- **WHAT YOU NEED TO DO**:
[a] Summarize the review of P.S. Your Cat Is Dead in two sentences.
[b] In the review of P.S. Your Cat Is Dead, who plays the burglar Eddie?
[c] Write the next part of the review of P.S. Your Cat Is Dead, picking up after its final sentence.

═══ SUPPLIED PASSAGE ═══

Metro Weekly

P.S. YOUR CAT IS DEAD

Wednesday, Oct. 23, 7 p.m.
Lincoln Theatre, $9

trangle

Let’s say you’re an affable, non-threatening, apparently straight actor with a waning career. You want to direct your first film, and, of course, you want the starring role for yourself. But the material needs to be edgy, with some real artistic cred. Wouldn’t a gay-themed Broadway play by a Pulitzer Prize-winning writer fit the bill perfectly?


Guttenberg

Probably. Unless you’re Steve Guttenberg and your choice is P.S. Your Cat Is Dead, in which case you’re royally screwed.

The 1975 play by James Kirkwood, who co-wrote the book for the musical theatre milestone A Chorus Line and based P.S. Your Cat Is Dead on his 1972 novel and unproduced 1970 play of the same name, might work on the screen today as a period piece. That is, a cultural relic significant for its gay content, but nonetheless jarringly out-of-sync with a 21st-century sensibility.

It most definitely will not work if it’s set in contemporary L.A., which is, unbelievably, exactly what Guttenberg has done to re-tell the story of Jimmie, an out-of-work actor of questionable talent whose life falls apart on New Year’s Eve when his cat dies, his girlfriend dumps him, and his apartment is broken into for the third time. The burglar Eddie (Lombardo Boyar) is caught in the act, though, and Jimmie overpowers him and ties him up in the kitchen for an improvised dose — à la Extremities — of vigilante justice.

═══ GIVEN INFORMATION ═══

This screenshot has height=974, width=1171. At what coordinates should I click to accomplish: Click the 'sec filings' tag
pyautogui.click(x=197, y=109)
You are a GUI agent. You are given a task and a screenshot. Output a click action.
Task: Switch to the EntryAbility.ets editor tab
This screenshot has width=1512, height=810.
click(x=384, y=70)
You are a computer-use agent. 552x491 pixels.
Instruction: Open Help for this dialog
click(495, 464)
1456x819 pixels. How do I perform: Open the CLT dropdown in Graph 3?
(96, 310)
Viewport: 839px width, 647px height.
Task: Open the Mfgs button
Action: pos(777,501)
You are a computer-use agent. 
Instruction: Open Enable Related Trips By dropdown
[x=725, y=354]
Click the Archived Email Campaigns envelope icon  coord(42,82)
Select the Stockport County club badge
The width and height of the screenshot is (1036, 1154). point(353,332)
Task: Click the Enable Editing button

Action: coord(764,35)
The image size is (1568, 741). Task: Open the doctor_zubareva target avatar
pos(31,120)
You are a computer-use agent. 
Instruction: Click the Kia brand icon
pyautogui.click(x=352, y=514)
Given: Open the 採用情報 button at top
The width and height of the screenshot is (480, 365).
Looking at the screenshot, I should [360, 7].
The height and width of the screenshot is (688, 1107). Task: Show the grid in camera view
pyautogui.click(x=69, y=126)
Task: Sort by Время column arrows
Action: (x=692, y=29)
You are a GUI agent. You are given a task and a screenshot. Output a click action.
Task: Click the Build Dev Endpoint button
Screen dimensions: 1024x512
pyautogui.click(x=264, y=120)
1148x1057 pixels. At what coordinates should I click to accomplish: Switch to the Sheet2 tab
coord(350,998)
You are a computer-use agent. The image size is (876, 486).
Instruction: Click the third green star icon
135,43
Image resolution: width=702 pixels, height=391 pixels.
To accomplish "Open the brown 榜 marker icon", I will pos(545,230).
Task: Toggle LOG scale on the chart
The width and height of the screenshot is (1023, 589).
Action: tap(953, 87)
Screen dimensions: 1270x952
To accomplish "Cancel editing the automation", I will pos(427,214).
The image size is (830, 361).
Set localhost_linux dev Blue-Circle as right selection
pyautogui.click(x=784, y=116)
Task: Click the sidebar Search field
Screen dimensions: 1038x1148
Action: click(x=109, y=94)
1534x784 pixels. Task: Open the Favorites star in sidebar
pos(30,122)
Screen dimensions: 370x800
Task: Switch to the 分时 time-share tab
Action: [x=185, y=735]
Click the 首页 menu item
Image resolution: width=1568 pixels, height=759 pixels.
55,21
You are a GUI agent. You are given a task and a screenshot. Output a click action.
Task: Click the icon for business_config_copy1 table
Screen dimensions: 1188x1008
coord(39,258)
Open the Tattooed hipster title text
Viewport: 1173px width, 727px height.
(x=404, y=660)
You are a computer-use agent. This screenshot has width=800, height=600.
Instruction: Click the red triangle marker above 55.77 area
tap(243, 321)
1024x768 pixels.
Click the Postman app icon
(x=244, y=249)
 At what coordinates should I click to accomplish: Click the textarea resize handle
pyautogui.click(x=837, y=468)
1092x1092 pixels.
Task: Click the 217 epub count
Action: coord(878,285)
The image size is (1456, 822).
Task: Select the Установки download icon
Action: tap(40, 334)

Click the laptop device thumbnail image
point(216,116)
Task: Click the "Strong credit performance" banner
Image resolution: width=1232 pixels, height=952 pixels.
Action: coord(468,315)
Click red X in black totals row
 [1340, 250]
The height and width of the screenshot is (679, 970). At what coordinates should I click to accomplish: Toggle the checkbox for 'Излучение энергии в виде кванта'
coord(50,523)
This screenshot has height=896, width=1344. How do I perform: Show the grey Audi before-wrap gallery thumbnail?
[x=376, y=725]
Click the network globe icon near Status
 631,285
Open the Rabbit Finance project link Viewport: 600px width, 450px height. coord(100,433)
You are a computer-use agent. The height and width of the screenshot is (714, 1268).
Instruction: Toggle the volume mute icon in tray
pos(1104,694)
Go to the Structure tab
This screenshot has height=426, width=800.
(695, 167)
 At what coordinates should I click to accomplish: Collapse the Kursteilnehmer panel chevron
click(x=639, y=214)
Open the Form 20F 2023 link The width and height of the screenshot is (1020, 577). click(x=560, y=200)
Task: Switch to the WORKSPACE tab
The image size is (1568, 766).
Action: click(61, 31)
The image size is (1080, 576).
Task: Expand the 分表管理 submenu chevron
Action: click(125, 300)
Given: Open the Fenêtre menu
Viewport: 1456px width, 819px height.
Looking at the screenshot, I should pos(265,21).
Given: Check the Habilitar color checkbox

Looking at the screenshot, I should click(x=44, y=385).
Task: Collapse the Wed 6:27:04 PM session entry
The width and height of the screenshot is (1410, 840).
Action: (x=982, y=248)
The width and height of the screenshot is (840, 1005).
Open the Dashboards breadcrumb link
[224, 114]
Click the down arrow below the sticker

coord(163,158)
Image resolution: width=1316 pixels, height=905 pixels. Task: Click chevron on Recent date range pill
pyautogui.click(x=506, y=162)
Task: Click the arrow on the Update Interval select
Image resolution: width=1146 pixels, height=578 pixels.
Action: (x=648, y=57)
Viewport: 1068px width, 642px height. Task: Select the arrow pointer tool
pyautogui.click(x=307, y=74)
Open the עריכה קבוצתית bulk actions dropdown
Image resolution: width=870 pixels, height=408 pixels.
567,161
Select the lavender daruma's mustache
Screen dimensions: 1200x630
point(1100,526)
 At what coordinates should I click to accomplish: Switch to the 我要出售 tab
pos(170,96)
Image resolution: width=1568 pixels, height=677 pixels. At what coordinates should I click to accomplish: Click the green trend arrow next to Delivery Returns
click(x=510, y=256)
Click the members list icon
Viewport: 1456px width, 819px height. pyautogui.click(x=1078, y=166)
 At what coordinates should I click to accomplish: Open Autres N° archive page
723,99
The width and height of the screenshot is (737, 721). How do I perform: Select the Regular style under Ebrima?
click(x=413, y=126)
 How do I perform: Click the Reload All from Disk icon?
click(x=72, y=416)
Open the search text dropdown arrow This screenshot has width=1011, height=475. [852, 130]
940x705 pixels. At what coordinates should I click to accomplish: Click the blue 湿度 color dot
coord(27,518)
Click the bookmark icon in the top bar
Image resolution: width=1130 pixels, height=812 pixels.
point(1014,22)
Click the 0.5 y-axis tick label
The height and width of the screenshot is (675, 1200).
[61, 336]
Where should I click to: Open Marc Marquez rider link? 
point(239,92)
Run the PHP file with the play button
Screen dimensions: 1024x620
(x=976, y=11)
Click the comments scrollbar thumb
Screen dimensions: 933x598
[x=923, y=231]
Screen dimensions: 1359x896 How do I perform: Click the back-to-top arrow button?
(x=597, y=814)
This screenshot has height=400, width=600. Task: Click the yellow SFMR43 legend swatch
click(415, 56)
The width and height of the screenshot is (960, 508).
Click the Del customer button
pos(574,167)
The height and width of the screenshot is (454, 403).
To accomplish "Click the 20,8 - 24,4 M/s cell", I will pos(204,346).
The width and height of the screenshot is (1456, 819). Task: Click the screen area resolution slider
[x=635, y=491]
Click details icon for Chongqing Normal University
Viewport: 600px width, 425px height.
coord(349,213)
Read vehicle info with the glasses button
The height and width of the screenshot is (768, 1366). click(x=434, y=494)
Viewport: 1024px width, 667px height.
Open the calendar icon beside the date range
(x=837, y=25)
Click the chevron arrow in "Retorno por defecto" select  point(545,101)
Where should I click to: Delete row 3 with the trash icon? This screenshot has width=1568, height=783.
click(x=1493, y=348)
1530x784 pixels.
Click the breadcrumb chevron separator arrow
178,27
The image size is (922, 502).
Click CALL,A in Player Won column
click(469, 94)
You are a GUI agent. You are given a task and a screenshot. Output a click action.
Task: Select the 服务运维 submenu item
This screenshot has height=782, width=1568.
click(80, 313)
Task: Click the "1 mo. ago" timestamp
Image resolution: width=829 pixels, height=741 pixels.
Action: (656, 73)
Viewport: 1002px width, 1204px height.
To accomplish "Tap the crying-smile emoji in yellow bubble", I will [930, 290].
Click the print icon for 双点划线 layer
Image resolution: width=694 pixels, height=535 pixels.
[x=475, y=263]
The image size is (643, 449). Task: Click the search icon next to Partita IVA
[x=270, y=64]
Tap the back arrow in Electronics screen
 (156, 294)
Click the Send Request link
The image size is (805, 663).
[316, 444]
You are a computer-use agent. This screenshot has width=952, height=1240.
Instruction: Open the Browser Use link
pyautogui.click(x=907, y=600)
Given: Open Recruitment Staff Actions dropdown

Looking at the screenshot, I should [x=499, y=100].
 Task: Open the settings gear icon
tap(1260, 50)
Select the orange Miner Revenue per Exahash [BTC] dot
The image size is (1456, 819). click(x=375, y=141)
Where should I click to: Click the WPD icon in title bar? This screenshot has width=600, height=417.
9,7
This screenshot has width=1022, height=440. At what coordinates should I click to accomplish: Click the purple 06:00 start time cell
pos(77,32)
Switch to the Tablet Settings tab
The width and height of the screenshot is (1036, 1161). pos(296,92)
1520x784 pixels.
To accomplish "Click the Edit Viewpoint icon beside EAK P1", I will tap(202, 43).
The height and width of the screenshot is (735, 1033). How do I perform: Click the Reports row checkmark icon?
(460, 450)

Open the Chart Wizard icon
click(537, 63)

═══

- **RESPONSES TO THE TASKS**:
[a] Steve Guttenberg has brought P.S. Your Cat Is Dead, James Kirkwood's 1975 gay-themed play, to the screen, though the review says it could work today only as a period piece. Instead he sets it in contemporary L.A., retelling the story of Jimmie, an out-of-work actor whose life falls apart on New Year's Eve and who catches the burglar Eddie and ties him up in the kitchen.

[b] Lombardo Boyar

[c]
Jimmie is genuinely unhinged, putting Eddie at real risk for harm, especially after Eddie is revealed as a "tinkerbell" and Jimmie calls in his gay-thug buddy Carmine (A.J. "Fame, ain’t it a bitch?" Benza), whose penchant for something kinky called "figs and mice" will be served nicely by the bound burglar. But since this is supposedly a comedy, the tables turn before anything too nasty transpires, and Jimmie and Eddie, defying even a passing resemblance to emotional authenticity, become bosom buddies.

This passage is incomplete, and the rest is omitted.